== Brief ==
Repeat the data word for word, excluding every picture.

== Material provided ==
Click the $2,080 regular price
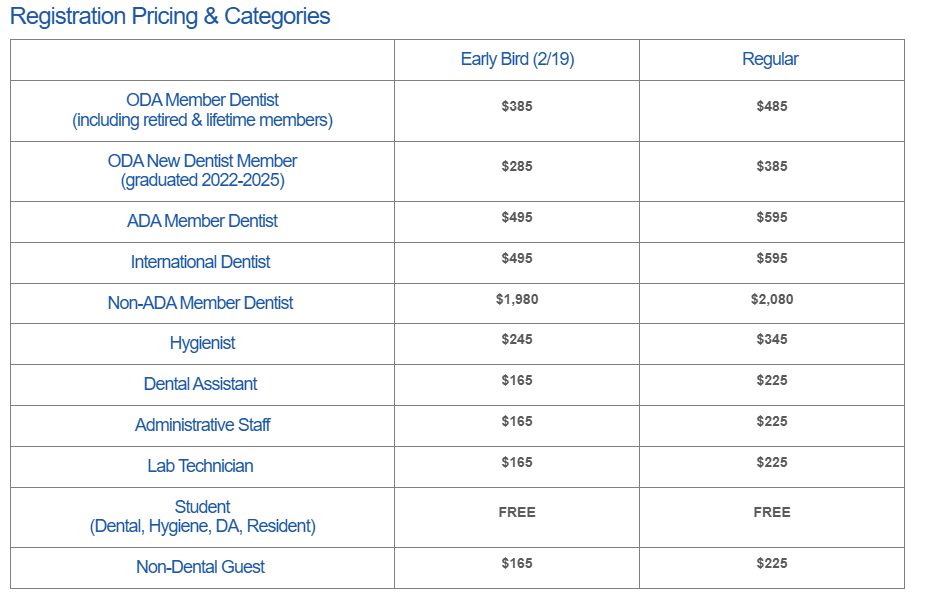 tap(772, 299)
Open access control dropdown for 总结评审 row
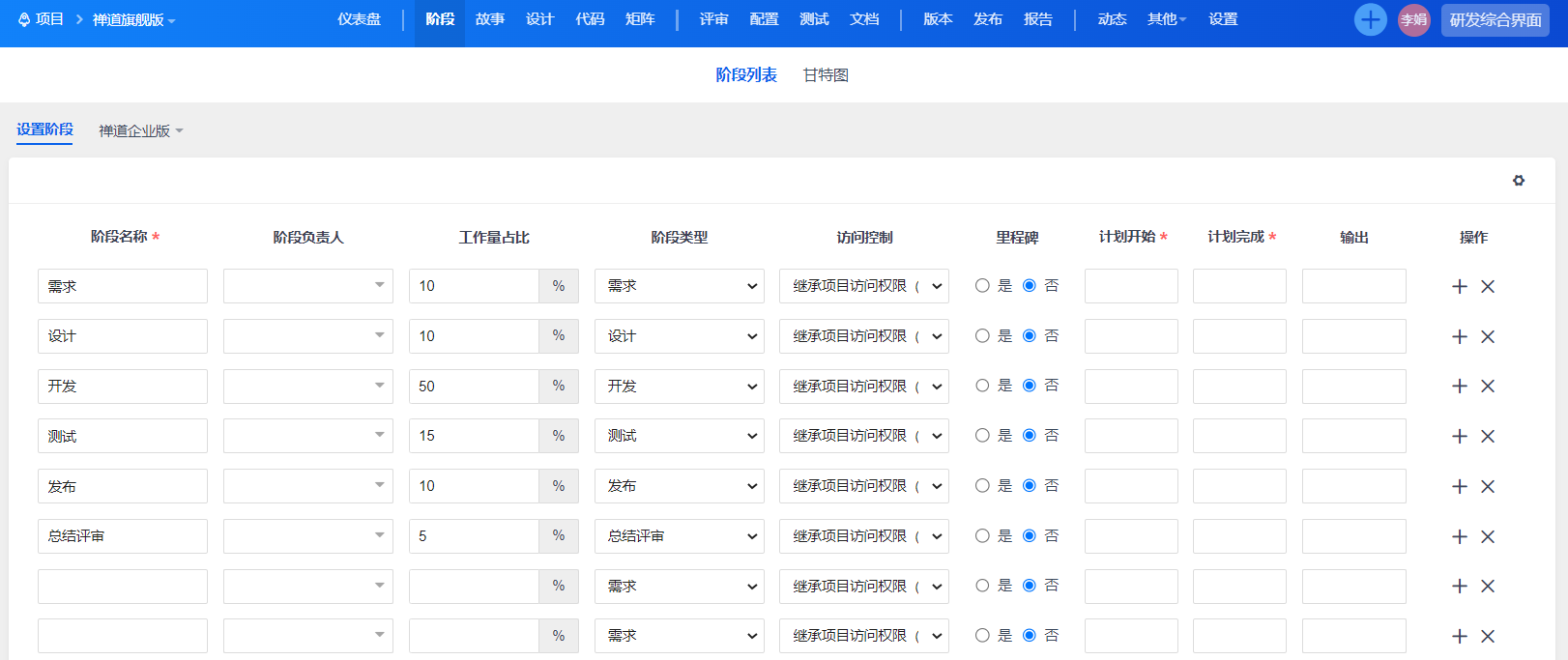Screen dimensions: 1568x660 [863, 536]
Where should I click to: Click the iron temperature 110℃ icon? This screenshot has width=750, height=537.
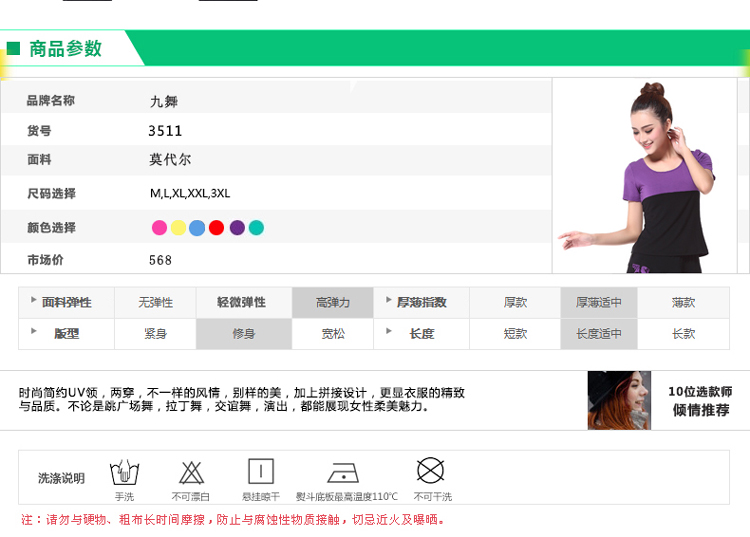click(346, 472)
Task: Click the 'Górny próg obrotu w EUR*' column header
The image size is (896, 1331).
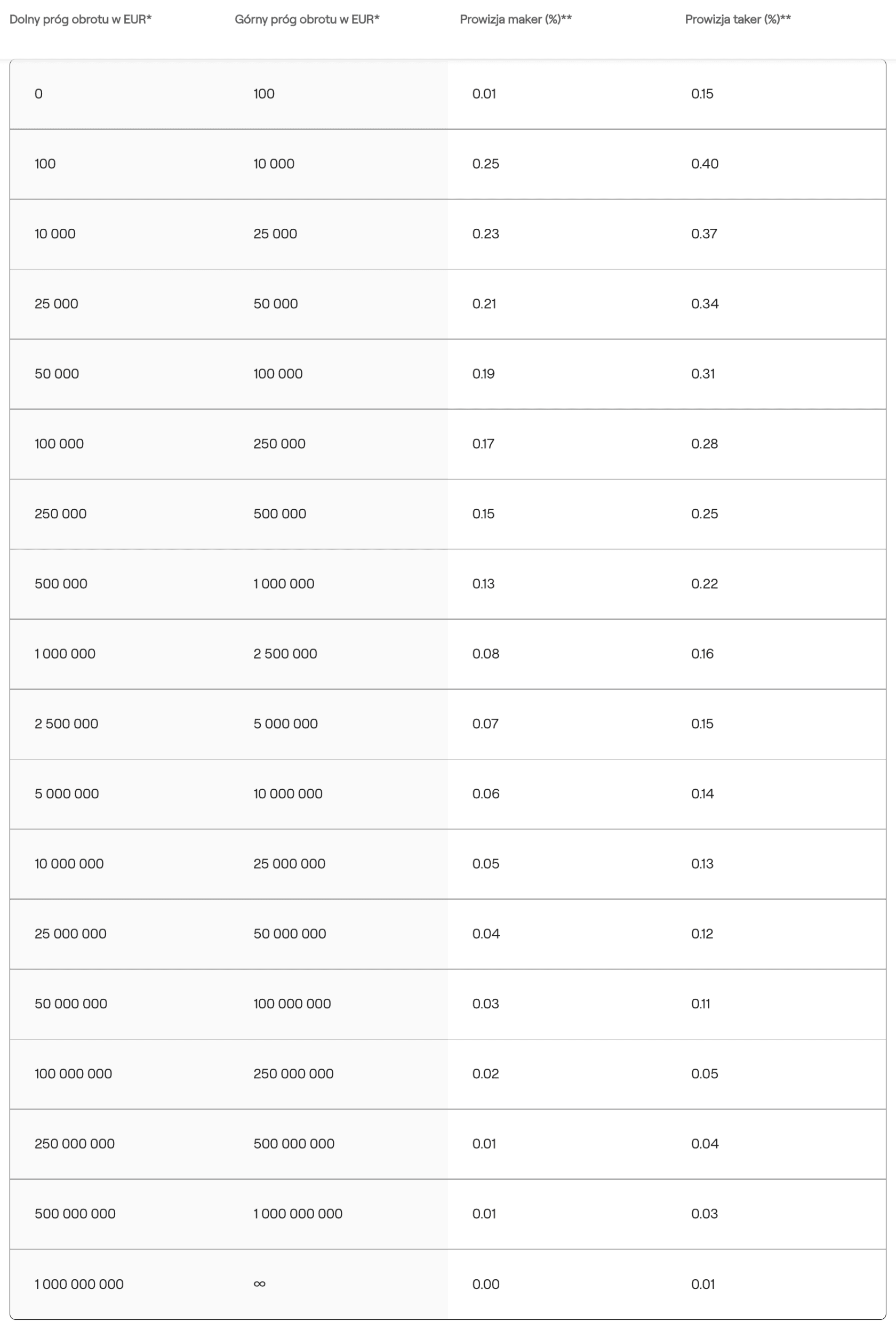Action: 307,19
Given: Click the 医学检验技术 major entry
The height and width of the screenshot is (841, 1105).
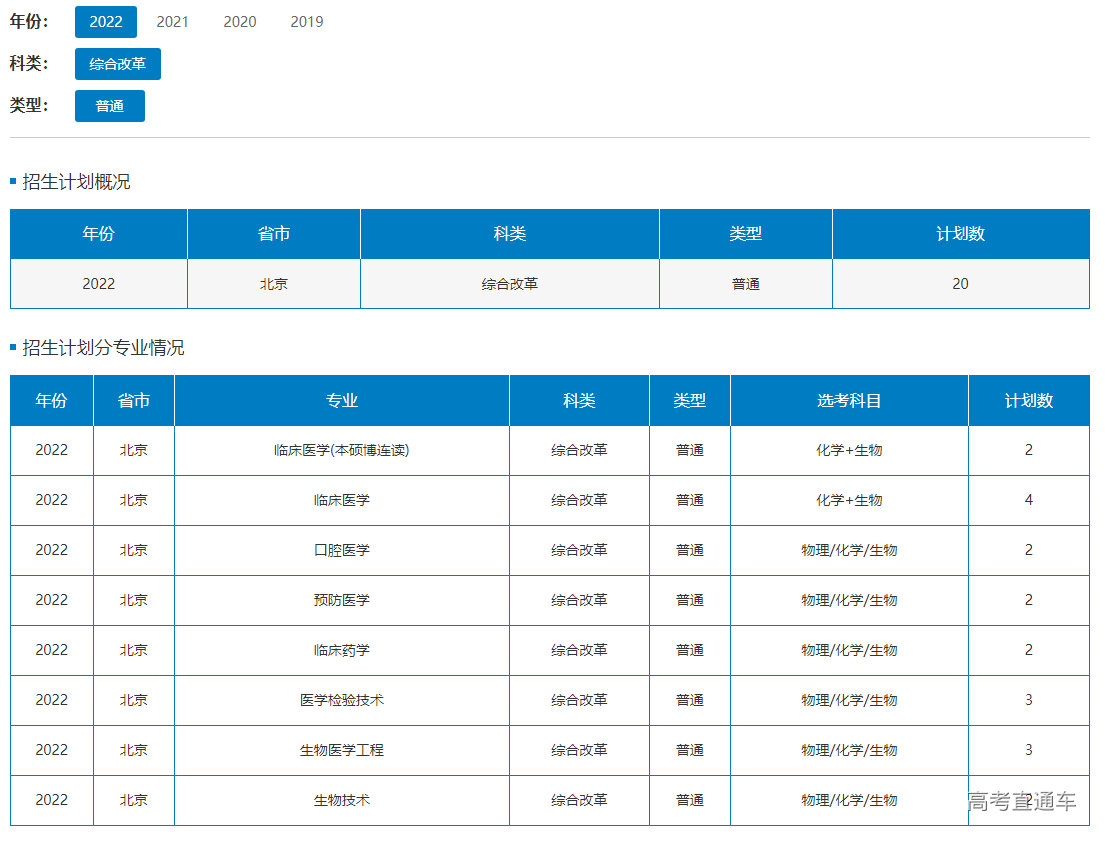Looking at the screenshot, I should coord(341,700).
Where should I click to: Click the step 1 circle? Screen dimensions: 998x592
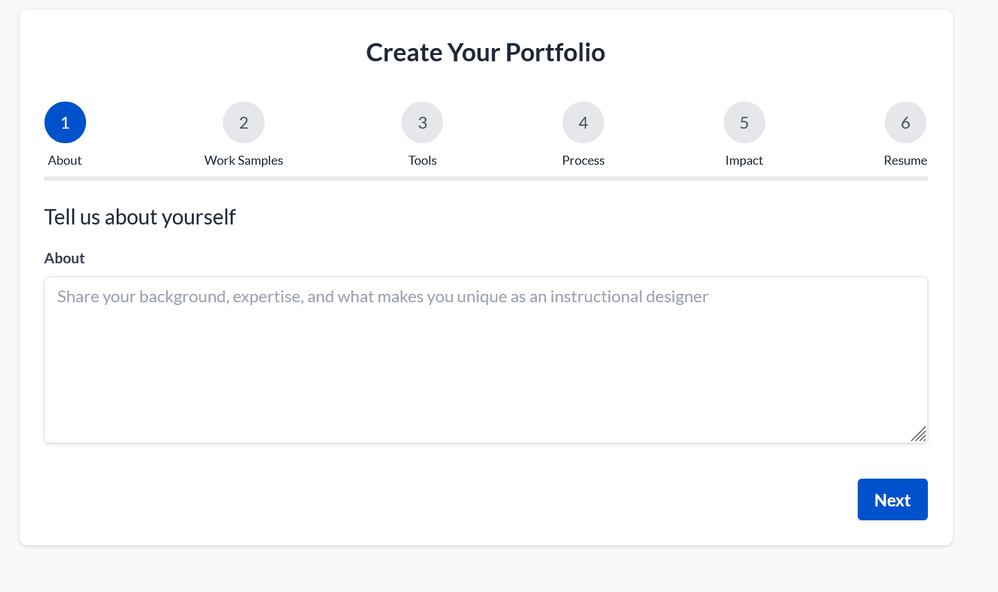point(65,123)
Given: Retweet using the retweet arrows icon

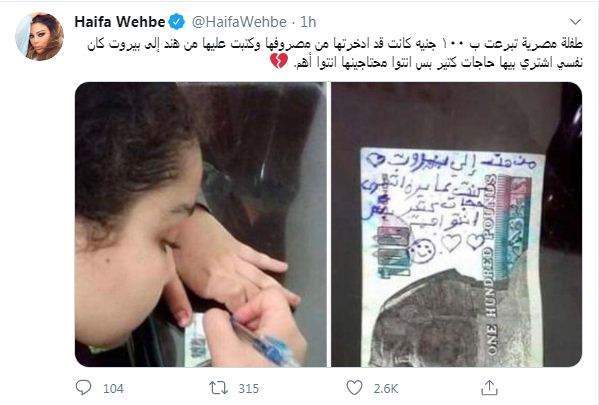Looking at the screenshot, I should click(219, 388).
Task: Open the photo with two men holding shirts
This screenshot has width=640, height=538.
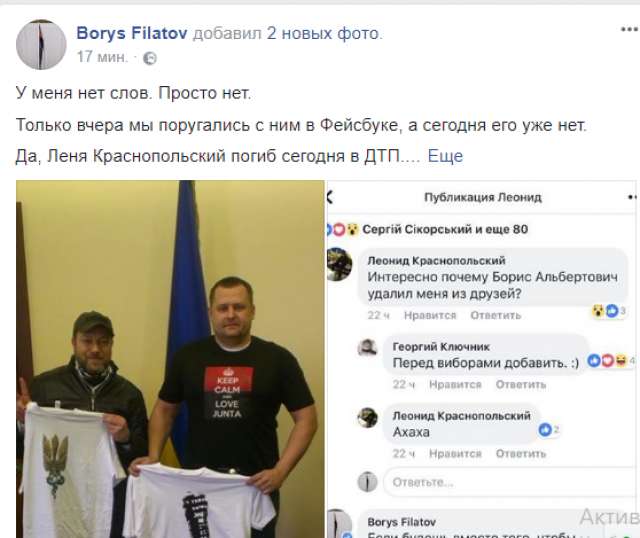Action: (x=170, y=359)
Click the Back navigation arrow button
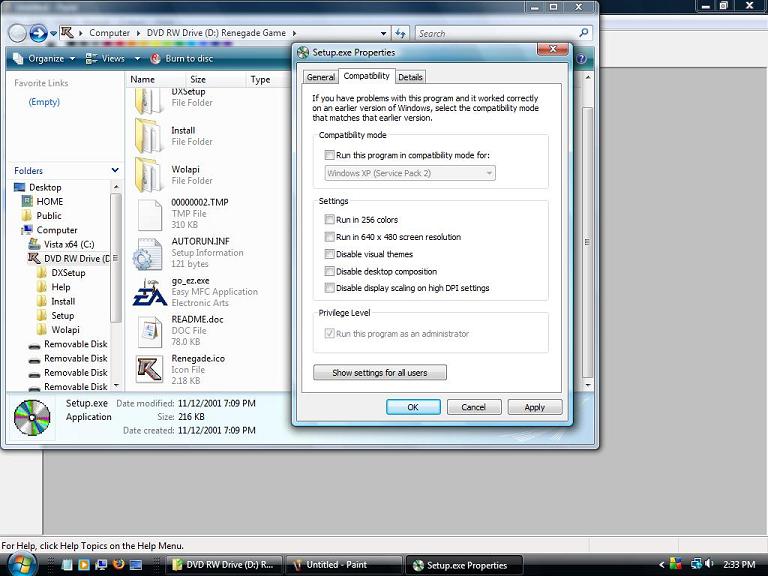This screenshot has height=576, width=768. click(17, 33)
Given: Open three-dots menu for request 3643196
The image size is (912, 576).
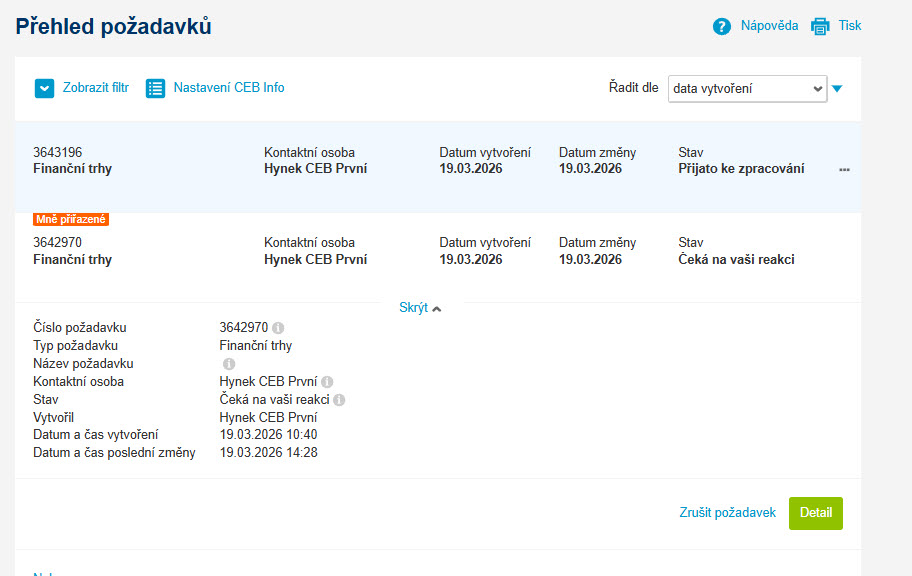Looking at the screenshot, I should [x=845, y=170].
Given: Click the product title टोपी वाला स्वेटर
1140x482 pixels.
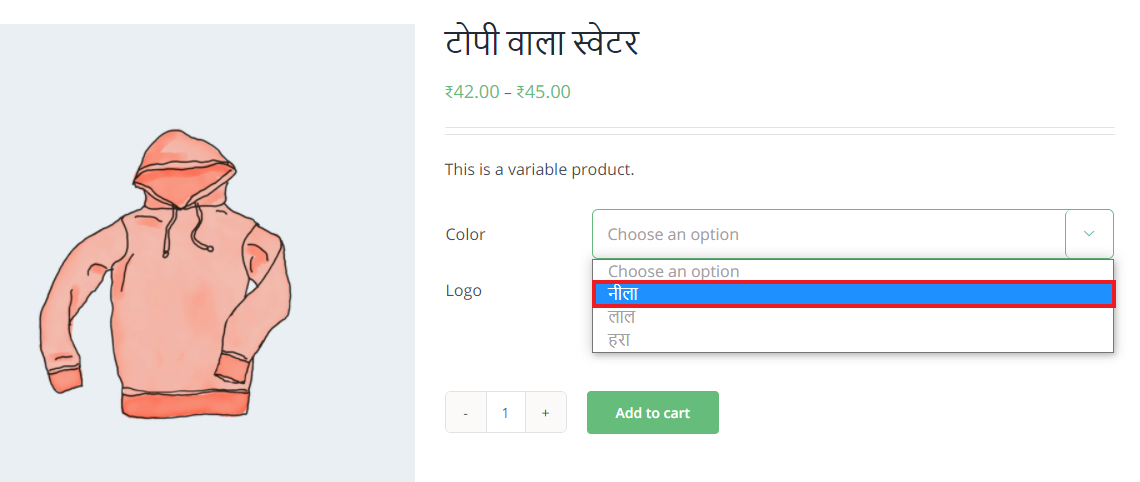Looking at the screenshot, I should click(x=541, y=43).
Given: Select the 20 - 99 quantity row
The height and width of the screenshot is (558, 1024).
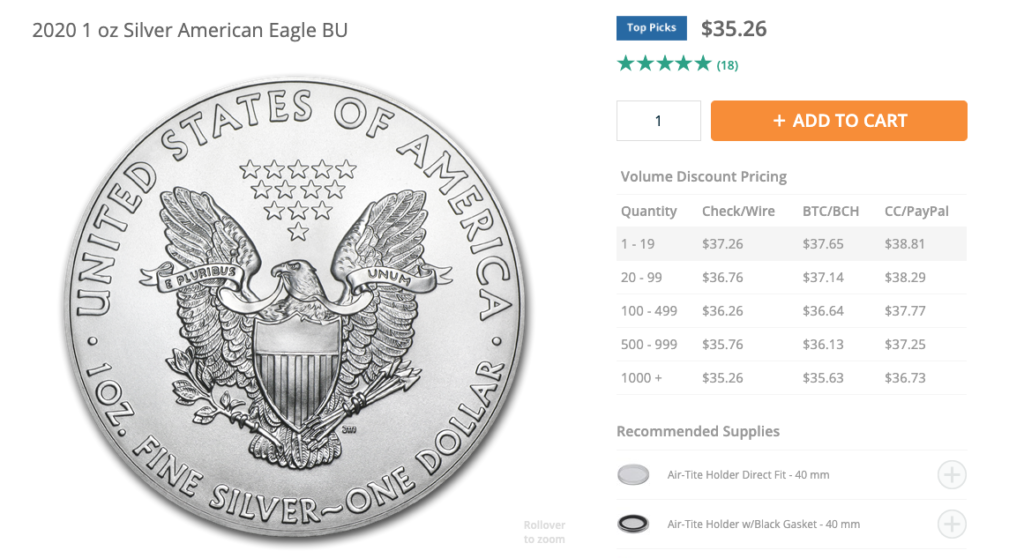Looking at the screenshot, I should (792, 278).
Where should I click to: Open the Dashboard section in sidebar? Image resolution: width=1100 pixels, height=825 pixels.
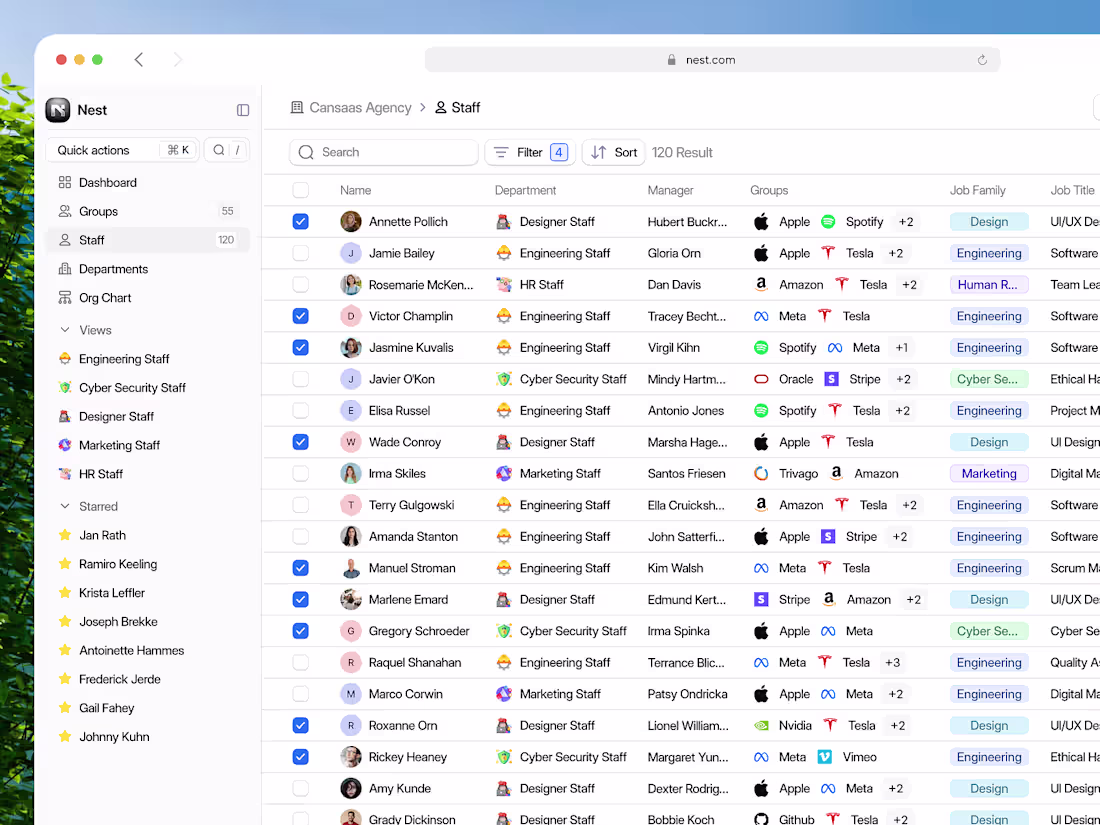(103, 182)

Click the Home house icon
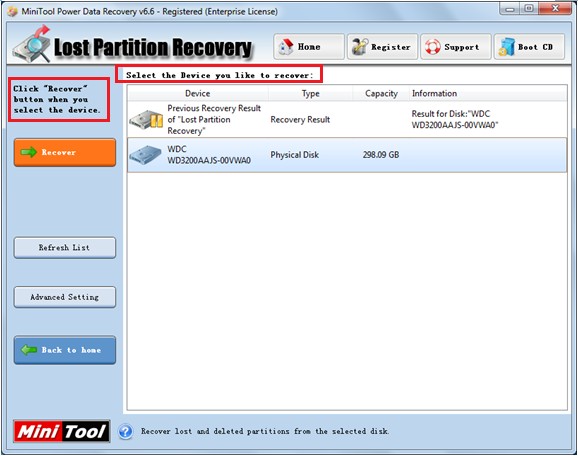286,47
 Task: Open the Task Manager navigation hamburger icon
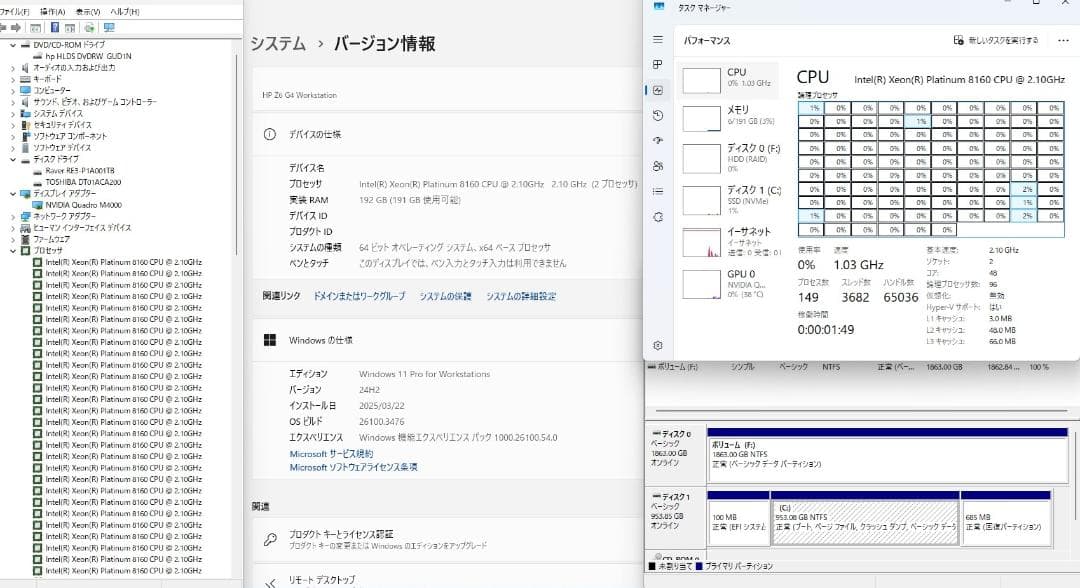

== Written answer ==
Click the $2,080 regular price
 tap(772, 299)
Open access control dropdown for 总结评审 row
Screen dimensions: 1568x660 [863, 536]
Where should I click to: Click the iron temperature 110℃ icon? This screenshot has width=750, height=537.
click(346, 472)
Task: Click the 'Górny próg obrotu w EUR*' column header
The image size is (896, 1331).
Action: 307,19
Given: Click the 医学检验技术 major entry
The height and width of the screenshot is (841, 1105).
Looking at the screenshot, I should coord(341,700).
Where should I click to: Click the step 1 circle? Screen dimensions: 998x592
point(65,123)
Given: Retweet using the retweet arrows icon

Looking at the screenshot, I should click(219, 388).
Task: Open the photo with two men holding shirts
This screenshot has width=640, height=538.
Action: (x=170, y=359)
Click the Back navigation arrow button
This screenshot has height=576, width=768. click(17, 33)
Given: Open three-dots menu for request 3643196
The image size is (912, 576).
Looking at the screenshot, I should [x=845, y=170].
Given: Click the product title टोपी वाला स्वेटर
1140x482 pixels.
Looking at the screenshot, I should click(x=541, y=43).
Given: Select the 20 - 99 quantity row
The height and width of the screenshot is (558, 1024).
Looking at the screenshot, I should (792, 278).
Where should I click to: Open the Dashboard section in sidebar? Image resolution: width=1100 pixels, height=825 pixels.
(103, 182)

Click the Home house icon
286,47
 Task: Open the Task Manager navigation hamburger icon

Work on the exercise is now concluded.